There are many reasons why I believe that we should switch to a single-payer health care system. It would be a lot easier for me to see a doctor here in Ohio, since I’m about 500 miles outside my insurance’s coverage area.

The litany of drugs a good friend is on would be much cheaper. And the millions of Americans who skip routine physicals every year would finally be able to get the health care they need and deserve.

But ultimately, I think that this debate boils down to basic human kindness. I do not comprehend how someone can sit back and watch as people die for want of a pap smear or a prostate exam or a trip to the emergency room, and then argue that fixing that would cut into their profit margins.

I’m not a religious person, but I do believe to sit idly by while a fellow person suffers, knowing that there’s a way to end it, is cruel. And to sit idly by because acting would hurt your bottom line? That’s simply unforgivable.

Medicine these days is light-years ahead of where it was even 50 years ago. Today, we can manage HIV to the point that those infected can live for decades, whereas even 25 years ago, to be HIV positive was to have a death sentence. We can screen for diseases like prostate and breast cancer, and we have shots that prevent diseases like HPV, polio, and tuberculosis. And yet all of this is completely unattainable for the almost 50 million Americans, according to the CDC, who don’t have health insurance.

I’ve heard the argument that the founding fathers said nothing about health insurance or health care, and therefore they could not have wanted us to have universal health care. Well, that’s ridiculous, isn’t it? There are plenty of things that are vital to modern life that the founding fathers not only didn’t discuss, but couldn’t possibly have imagined. Cars and interstates, radio and television, computers and the Internet, even women wearing pants. To say that because the founding fathers didn’t mention it, so they would obviously be against it is to put words in the mouths of some of the wisest and most influential people in our country’s history.

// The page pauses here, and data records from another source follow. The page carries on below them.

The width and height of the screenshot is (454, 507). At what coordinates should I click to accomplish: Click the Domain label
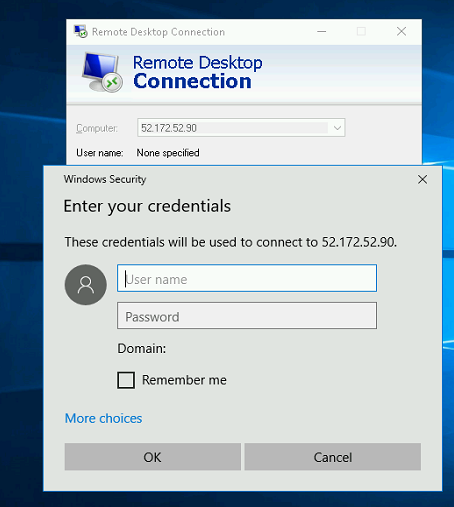click(x=142, y=348)
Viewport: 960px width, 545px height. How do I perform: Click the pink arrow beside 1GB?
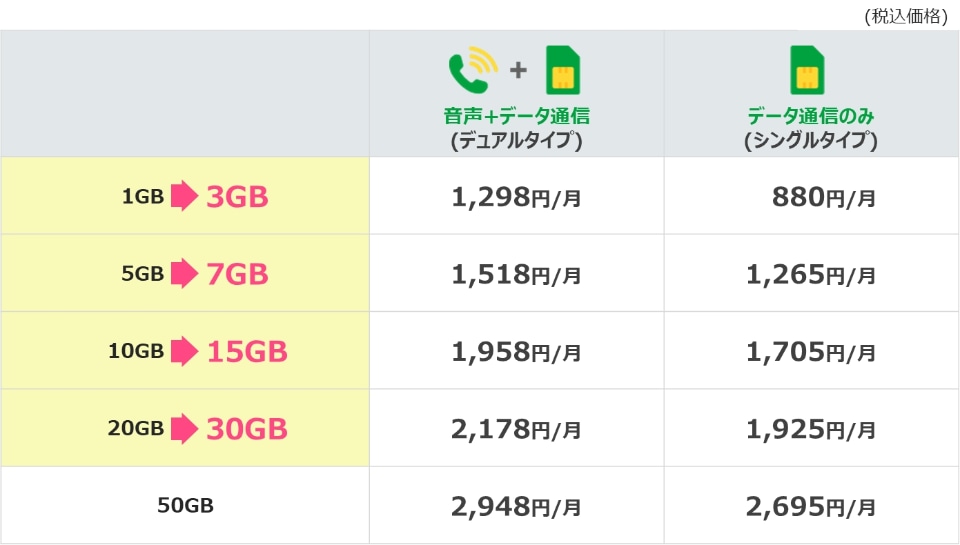[x=183, y=197]
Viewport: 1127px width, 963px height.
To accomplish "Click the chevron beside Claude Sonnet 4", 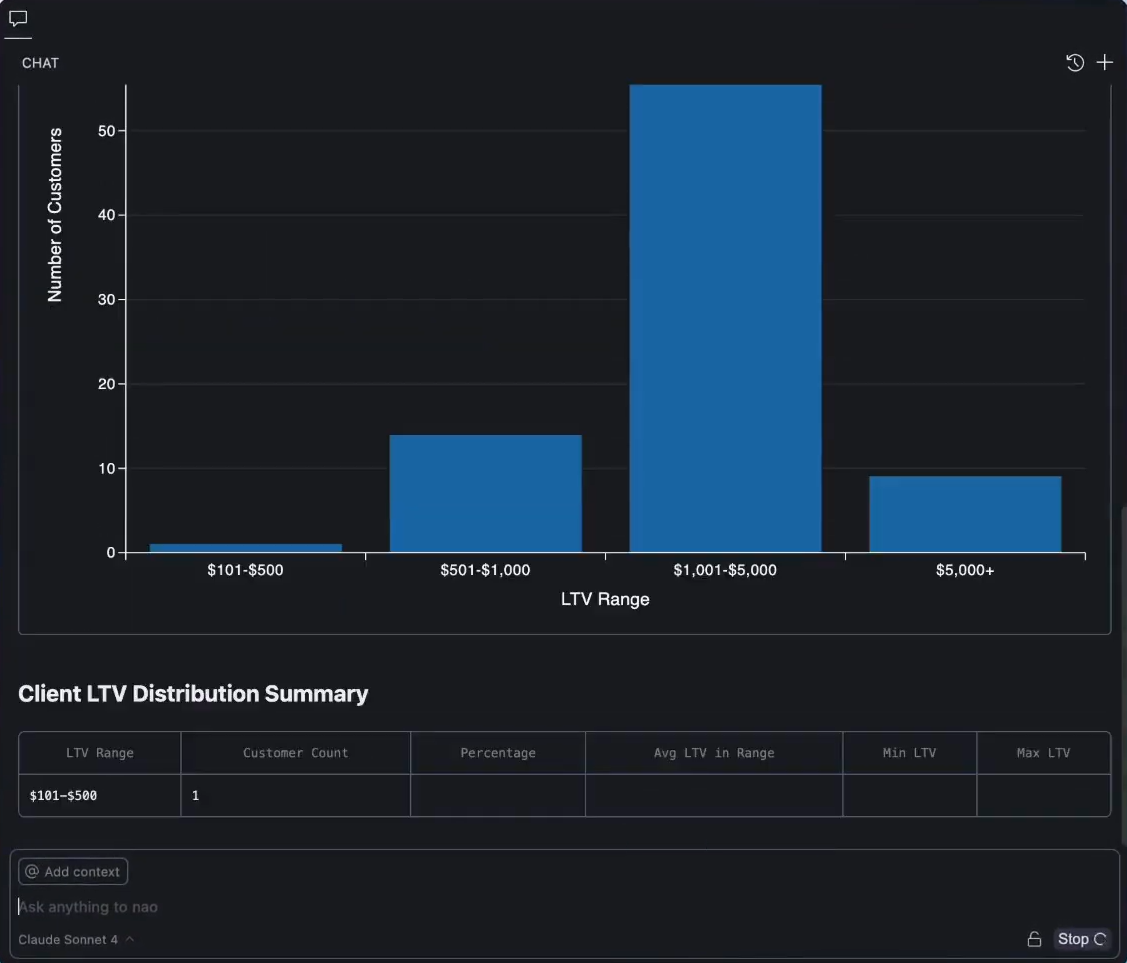I will pos(131,940).
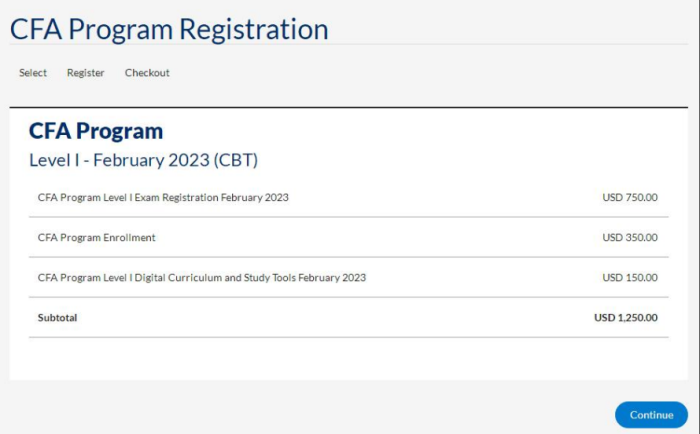This screenshot has width=700, height=434.
Task: Select the CFA Program Enrollment line item
Action: click(97, 237)
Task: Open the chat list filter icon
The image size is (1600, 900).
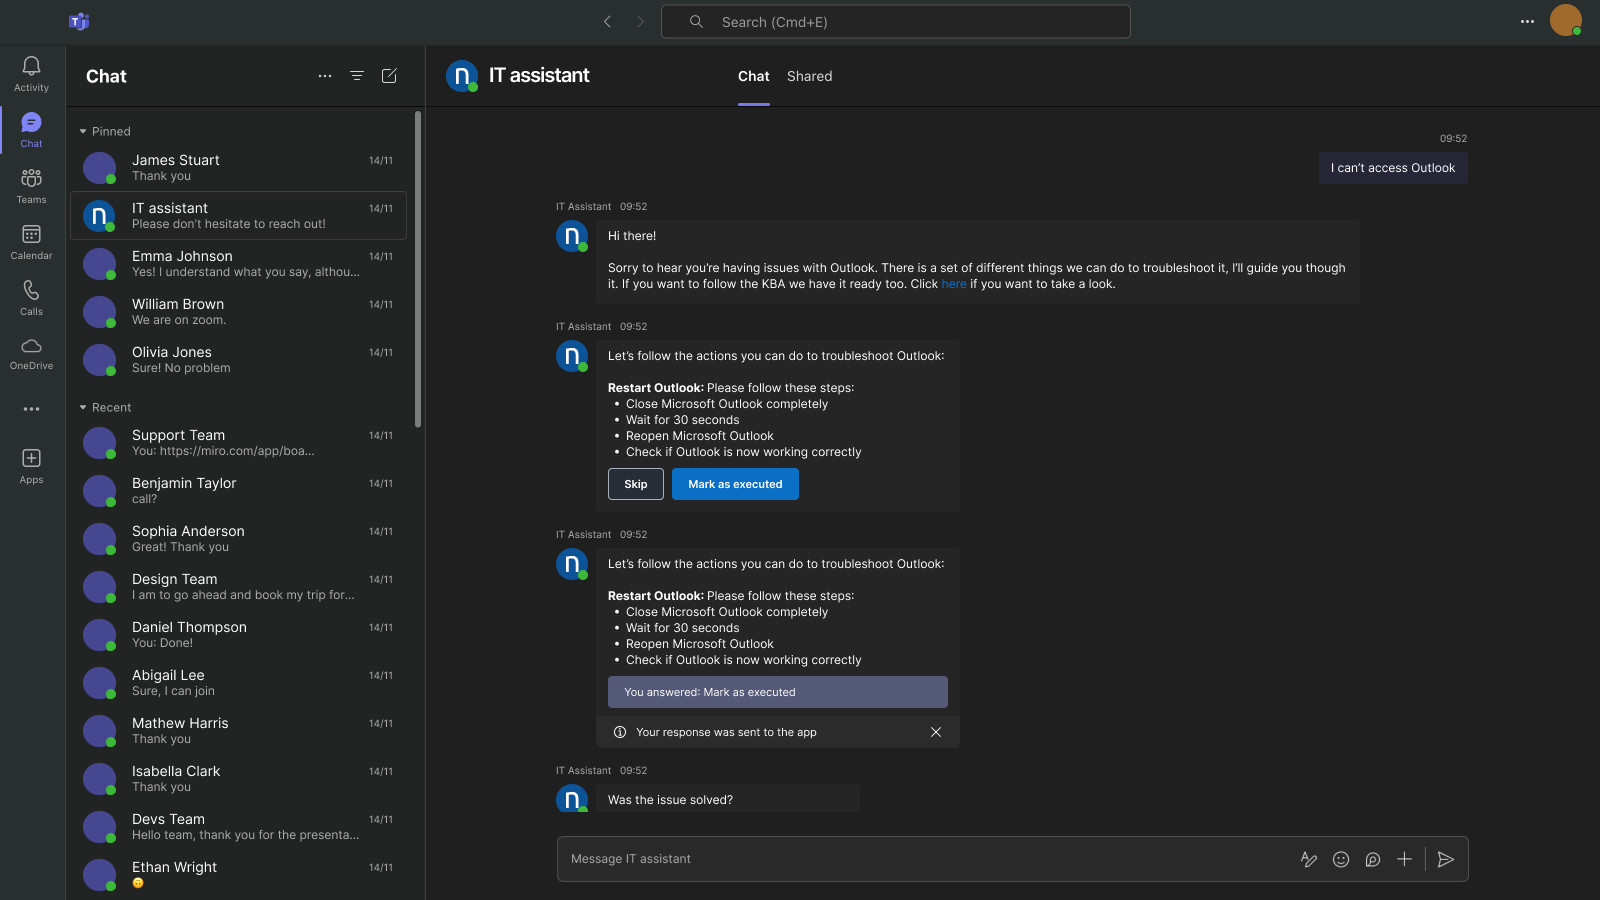Action: 356,76
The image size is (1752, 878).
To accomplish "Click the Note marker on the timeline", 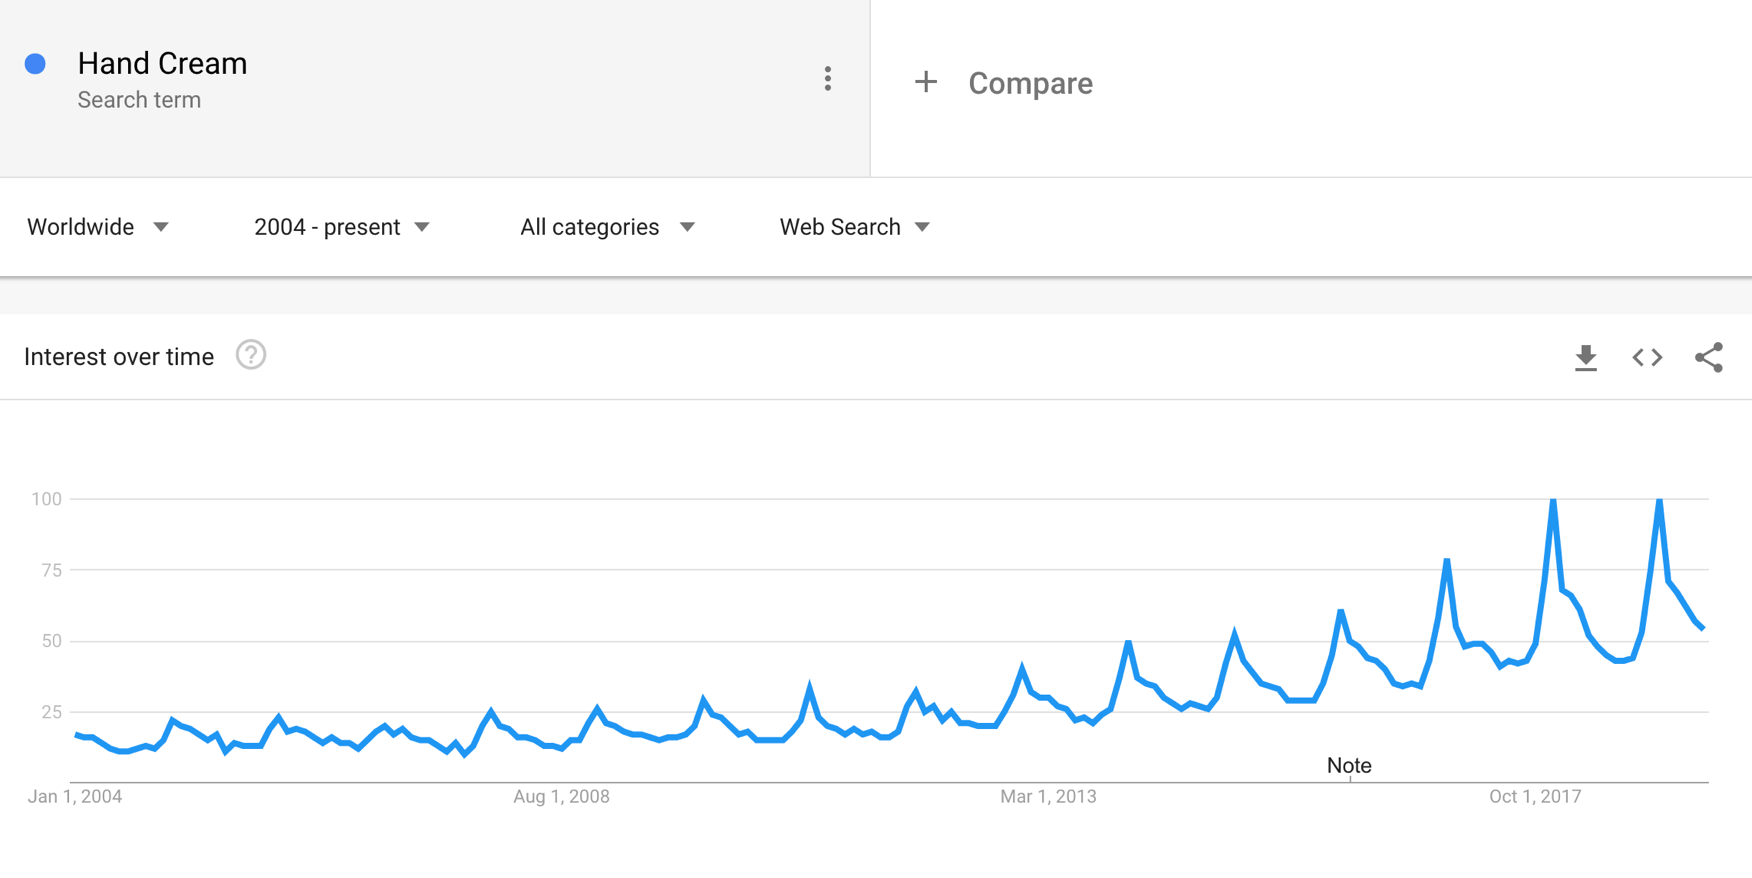I will click(x=1349, y=766).
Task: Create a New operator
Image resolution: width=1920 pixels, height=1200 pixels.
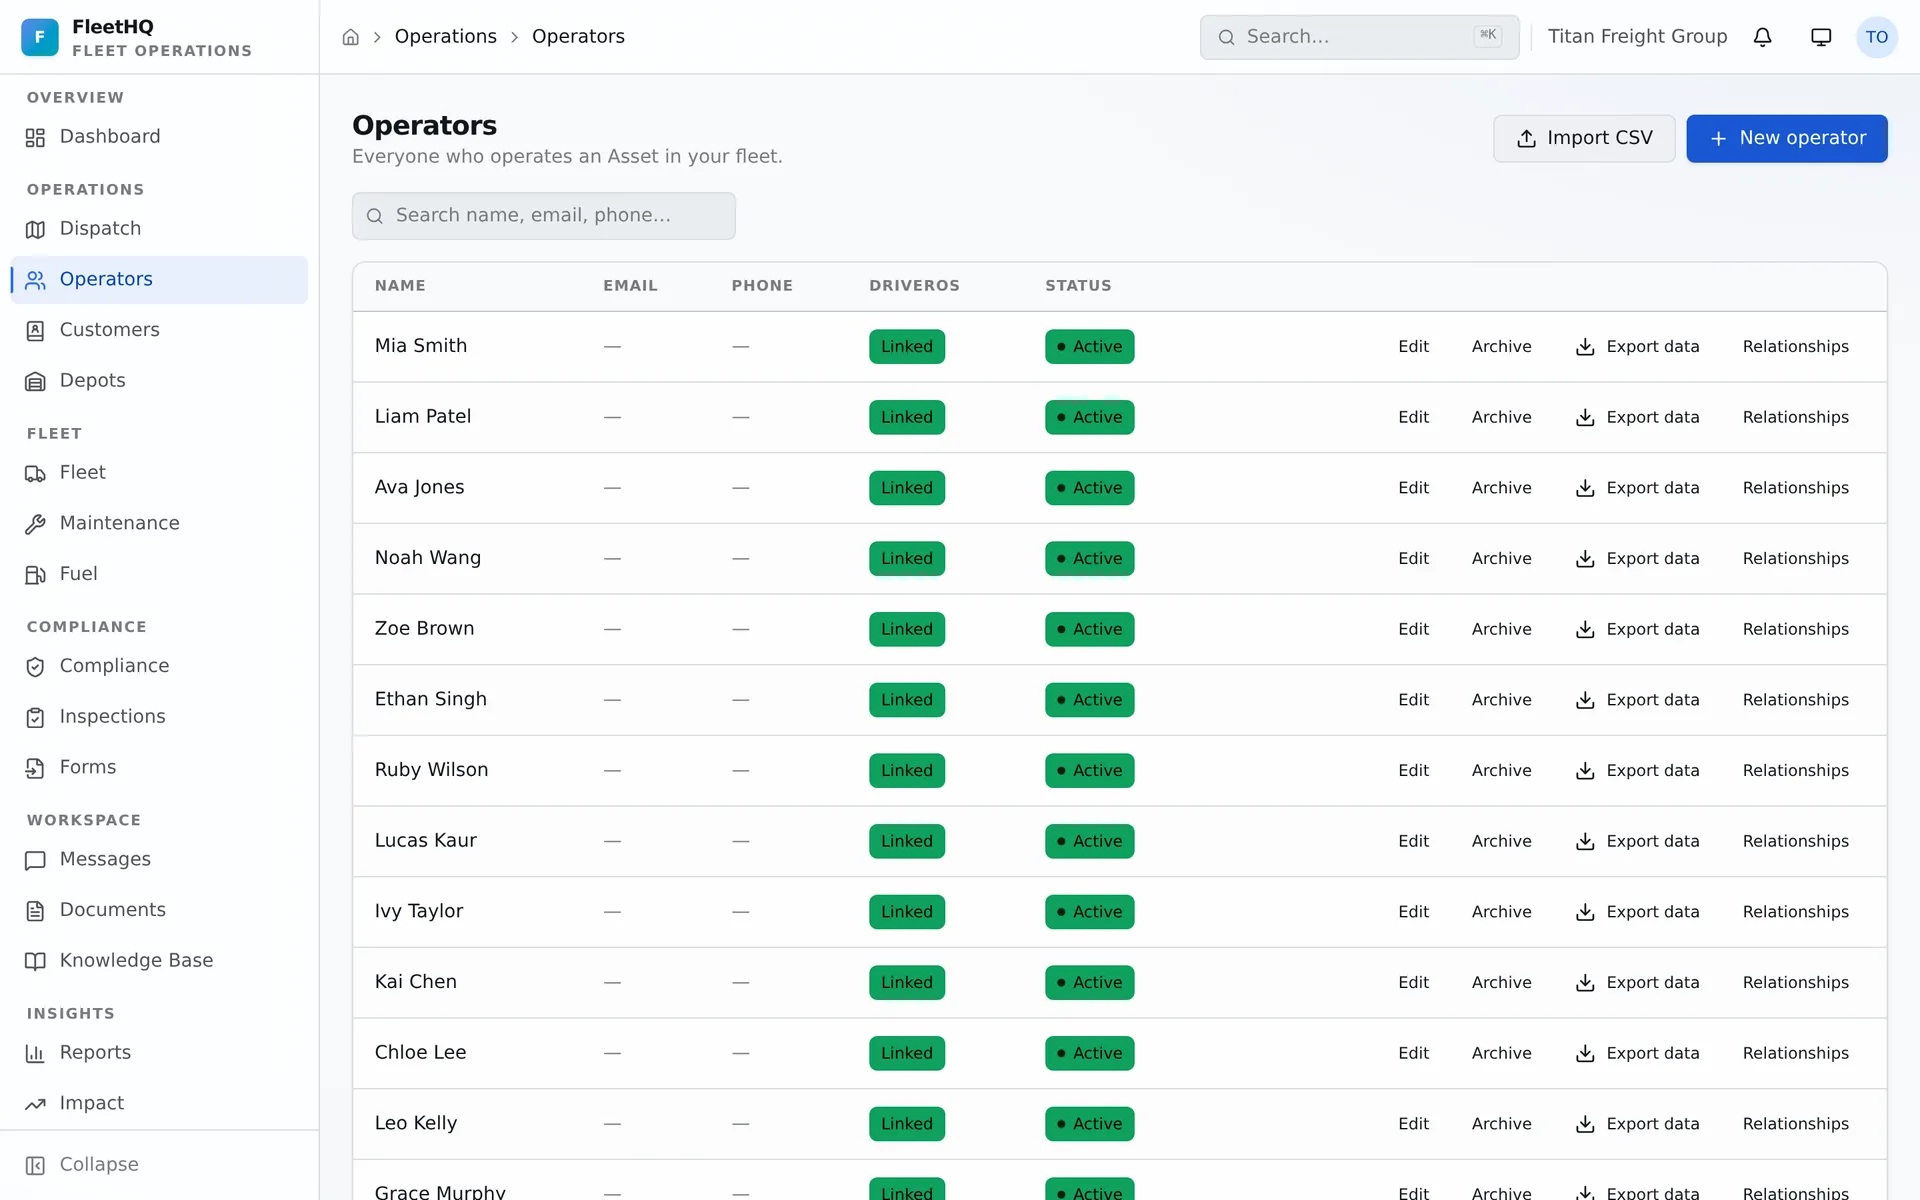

Look, I’m not saying the government should have control over our health care decisions. I’d really prefer if the government didn’t know anything about my body or my health, thank you very much. But I do believe in order to survive, to thrive and to be able to pursue the American dream in the 21st century, people need to have access to basic health care.

To deny anyone access to a yearly physical, or to see people enter bankruptcy just to pay medical bills for life-saving procedures, to see people choose between their lives and their money, is to deny them the right to life and the right to pursue happiness, and I cannot see how any of the Founding Fathers would have been in favor of that.